Lay did ignore the principle of “Party of Authority and responsibility”, that is, externally; the rationales together with attitudes behind the decisions and events that resulted to the downfall appear to be rather simple. The environments of corporate arrogance lead to the formation of individual and collective greed. As the reputation of the corporation in the global environment grew bigger and bigger, it’s internal culture started worsening considerably. Skilling, established the PRC (Performance Review Committee), which earned the reputation of the most insensate system of employee-ranking in the entire nation. Notionally, the preparation of this review system was on the basis of the corporation’s values; respect, communication, integrity, and excellence.

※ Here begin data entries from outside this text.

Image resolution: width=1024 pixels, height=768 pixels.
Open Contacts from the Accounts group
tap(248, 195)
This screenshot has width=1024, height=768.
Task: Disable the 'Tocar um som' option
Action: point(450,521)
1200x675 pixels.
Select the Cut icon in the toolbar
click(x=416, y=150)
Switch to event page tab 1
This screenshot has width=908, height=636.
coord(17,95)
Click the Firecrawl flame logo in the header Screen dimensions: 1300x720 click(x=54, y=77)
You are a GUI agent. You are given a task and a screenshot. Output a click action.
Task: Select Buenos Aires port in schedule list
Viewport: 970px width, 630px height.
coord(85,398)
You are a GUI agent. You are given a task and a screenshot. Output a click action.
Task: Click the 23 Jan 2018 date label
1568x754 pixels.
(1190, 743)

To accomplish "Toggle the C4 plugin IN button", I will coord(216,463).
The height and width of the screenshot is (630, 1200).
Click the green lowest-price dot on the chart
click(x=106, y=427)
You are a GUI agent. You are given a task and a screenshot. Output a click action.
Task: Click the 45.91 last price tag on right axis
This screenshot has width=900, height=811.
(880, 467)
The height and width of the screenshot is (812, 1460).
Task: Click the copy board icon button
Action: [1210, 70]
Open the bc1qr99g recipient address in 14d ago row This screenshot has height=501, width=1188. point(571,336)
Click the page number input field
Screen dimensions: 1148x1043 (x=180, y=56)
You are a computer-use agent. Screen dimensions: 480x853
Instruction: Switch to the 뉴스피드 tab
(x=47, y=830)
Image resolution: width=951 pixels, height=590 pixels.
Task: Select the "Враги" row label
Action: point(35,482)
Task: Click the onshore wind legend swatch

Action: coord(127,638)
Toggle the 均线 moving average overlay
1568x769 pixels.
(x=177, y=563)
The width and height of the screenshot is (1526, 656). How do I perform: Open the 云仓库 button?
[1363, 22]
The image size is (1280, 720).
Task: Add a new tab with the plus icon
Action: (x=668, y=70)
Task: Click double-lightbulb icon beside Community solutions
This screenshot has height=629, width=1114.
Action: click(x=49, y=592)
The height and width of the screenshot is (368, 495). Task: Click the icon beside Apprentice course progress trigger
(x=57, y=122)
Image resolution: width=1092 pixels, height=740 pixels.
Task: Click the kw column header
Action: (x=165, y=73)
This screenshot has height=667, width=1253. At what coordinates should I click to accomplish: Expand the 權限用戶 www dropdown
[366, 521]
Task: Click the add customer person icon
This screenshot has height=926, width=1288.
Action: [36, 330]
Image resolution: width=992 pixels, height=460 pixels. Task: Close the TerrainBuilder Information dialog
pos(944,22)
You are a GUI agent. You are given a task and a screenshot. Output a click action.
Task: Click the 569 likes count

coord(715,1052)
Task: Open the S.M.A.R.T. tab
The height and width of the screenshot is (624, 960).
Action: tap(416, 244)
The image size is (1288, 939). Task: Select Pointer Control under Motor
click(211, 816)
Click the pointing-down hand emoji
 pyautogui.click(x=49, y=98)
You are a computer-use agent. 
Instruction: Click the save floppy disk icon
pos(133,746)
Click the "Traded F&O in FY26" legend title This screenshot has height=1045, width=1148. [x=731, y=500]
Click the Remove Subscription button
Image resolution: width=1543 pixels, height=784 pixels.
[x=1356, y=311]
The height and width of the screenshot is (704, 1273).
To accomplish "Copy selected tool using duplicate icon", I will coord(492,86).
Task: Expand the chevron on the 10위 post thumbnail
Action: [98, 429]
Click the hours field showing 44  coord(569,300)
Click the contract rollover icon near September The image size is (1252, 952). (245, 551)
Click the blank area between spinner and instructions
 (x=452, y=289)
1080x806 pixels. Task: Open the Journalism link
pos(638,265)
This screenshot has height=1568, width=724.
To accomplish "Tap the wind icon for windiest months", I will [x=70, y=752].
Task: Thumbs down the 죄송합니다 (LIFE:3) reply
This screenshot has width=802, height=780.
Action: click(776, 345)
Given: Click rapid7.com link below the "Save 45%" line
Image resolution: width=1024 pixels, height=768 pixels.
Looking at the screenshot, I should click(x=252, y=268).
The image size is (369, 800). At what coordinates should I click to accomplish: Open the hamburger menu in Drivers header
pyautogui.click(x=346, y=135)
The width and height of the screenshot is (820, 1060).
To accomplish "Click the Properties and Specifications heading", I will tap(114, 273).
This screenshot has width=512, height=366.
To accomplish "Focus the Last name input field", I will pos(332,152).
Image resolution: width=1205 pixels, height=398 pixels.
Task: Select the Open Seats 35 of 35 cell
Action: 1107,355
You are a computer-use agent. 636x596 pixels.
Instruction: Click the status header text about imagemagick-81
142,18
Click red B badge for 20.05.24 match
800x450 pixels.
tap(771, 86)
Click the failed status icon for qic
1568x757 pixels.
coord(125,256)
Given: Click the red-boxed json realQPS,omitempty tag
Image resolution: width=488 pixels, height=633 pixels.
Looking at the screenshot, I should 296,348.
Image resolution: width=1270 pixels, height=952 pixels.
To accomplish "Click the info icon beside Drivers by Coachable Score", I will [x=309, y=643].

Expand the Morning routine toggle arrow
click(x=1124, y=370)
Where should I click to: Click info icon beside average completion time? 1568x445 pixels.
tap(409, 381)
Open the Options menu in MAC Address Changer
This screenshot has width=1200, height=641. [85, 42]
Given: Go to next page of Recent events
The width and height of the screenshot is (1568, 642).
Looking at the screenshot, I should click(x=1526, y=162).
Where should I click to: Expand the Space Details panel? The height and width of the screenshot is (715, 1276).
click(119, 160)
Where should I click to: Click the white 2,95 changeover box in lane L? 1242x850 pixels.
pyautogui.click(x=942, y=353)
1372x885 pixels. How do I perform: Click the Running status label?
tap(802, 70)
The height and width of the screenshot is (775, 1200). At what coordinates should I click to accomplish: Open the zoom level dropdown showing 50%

“Discipline” is also another major principle of management that the executive showed ignorance of. Being apparently a strong business with a clear hierarchy and powerful management, the internal organization of the corporation had a number of weaknesses.  The executive failed in the offering and further development of positive control atmosphere, and did not contribute in the shaping of the company’s ethical value, strict accountability, integrity, and philosophy of management. The corporate policies in communication and formulation, whereby the operations management of the corporation took part, were erroneous and not in compliance with the corporation’s initial values. In ignoring the principle of “Sub-Ordination of Individual Interest to General Interest,” we find that the Harsh and strict hierarchy, as well as the system of performance appraisal whose creation was done by Skilling, distorted the initial ethical base and values of the business, which included excellence, integrity, respect, and communication; thus replacing them with the priority of gaining revenue regardless of the means thereof (Collins, 2006). This greatly motivated the workers to engage in various dubious practices, and was given rewards for bringing revenue to the company. The entire managerial machine took part in this process, thus reducing the functions that it had in the fulfillment of the newly-formed value and philosophy of the corporation. In addition, Fastow, the then Chief Financial Officer took the position as a chance for himself, together with his friends and relatives, benefiting themselves by involving in some dubious behaviors which rendered the company bankrupt.